Again, there is nothing in EU 261 that requires exhaustion of administrative remedies. The EU does require each member state to establish a responsible body to enforce its regulations. Airline passengers, however, are not required to complain to this body prior to filing a lawsuit. EU 261 Preamble (22).

Further, Lufthansa suggests that, although it may not be required in this case, exhaustion is a basic principal of international law. However, the Seventh Circuit case cited to support Lufthansa's contention, Enahoro v. Abubakar, focuses on situations involving human rights, not on routine breach of contract matters. 408 F.3d 877, 886 (7th Cir. 2005). Because plaintiffs' claim falls outside the areas in which international law typically requires exhaustion of remedies, the court is not convinced that this type of discretionary dismissal for failure to exhaust available remedies is appropriate here.

6. International Comity

Lastly, Lufthansa argues that plaintiffs' complaint should be dismissed because a United States court's adjudication of plaintiffs' breach of contract claims, in which EU 261 could apply, contravenes principles of international comity. International comity is "the recognition which one nation allows within its territory to the legislative, executive or judicial acts of another nation, having due regard both to international duty and convenience, and to the rights of its own citizens, or of other persons who are under the protection of its laws." Hilton v. Guyot, 159 U.S. 113, 163-64, 16 S. Ct 139, 40 L.Ed. 95 (1895).

Lufthansa argues that deference to European courts is appropriate in this case because the EU has already established a regulatory and judicial framework to enforce and adjudicate claims under EU 261. Further, Lufthansa argues that European courts have access to the ECJ, the highest court of the European Union, to answer questions of European law that may arise in this matter. As the ECJ is not available to non-European Union courts, adjudicating plaintiffs' claim before this Court would deny parties access to the ECJ. The lack of access to ECJ guidance would be "particularly inappropriate" here because the ECJ has accepted an appeal seeking clarification about a central point in this matter: whether EU 261 permits passengers to recover compensation for flight delays. Therefore, Lufthansa argues that allowing this case to proceed may force this Court to decide European law without the opportunity to seek potentially necessary guidance from the ECJ.

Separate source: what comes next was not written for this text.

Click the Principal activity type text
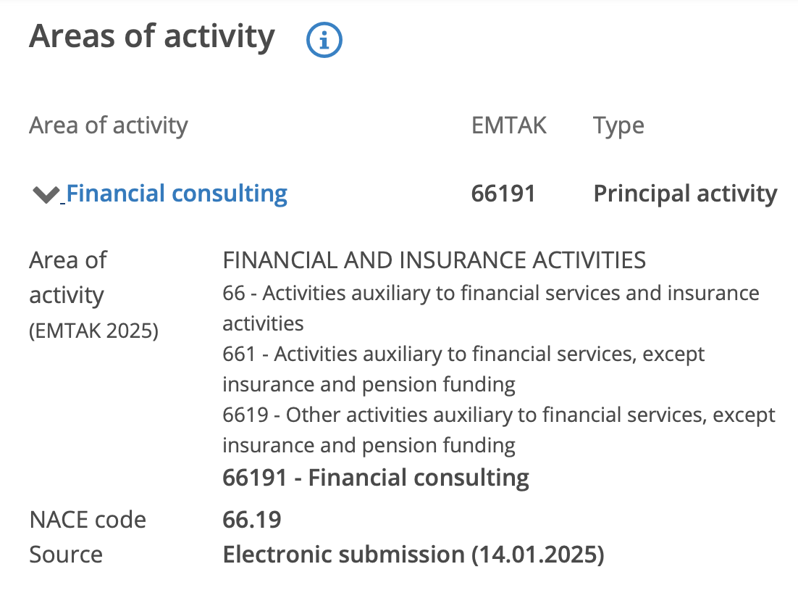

First, while this Court does recognize that EU courts have mechanisms in place to adjudicate claims similar to the plaintiffs, a plaintiff may, but is not required to utilize these mechanisms. Instead plaintiffs have the right to "seek legal redress from courts under the procedures of national law." EU 261 Preamble (22). Therefore, plaintiffs have a right to proceed in this Court, despite the existence of an alternative enforcement mechanism under the EU. There is nothing in EU 261 that suggests otherwise.

Second, although this Court recognizes the unavailability of the ECJ to resolve questions regarding European Union law, the Seventh Circuit has previously failed to decline jurisdiction based on principles of comity where there is no competing or parallel action and the claim is premised on breach of contract law. See, e.g. AAR Int'l, Inc. v. Nimelias Enters. S.A., 250 F.3d 510 (7th Cir. 1996). Here, plaintiff is seeking enforcement of a breach of contract claim. The matter does not involve an area of law so complicated that this court will be unable to apply EU 261. Furthermore, the court recognizes that the ECJ has a referral seeking to reevaluate Sturgeon. This Court will be able to apply the ECJ's forthcoming ruling while postponing action or to stay the merits of this case pending a decision by the ECJ on the question at issue. Therefore, the court does not feel that this matter requires dismissal for the sake of international comity.


For the foregoing reasons, Defendant Lufthansa's motion to dismiss [29] is denied.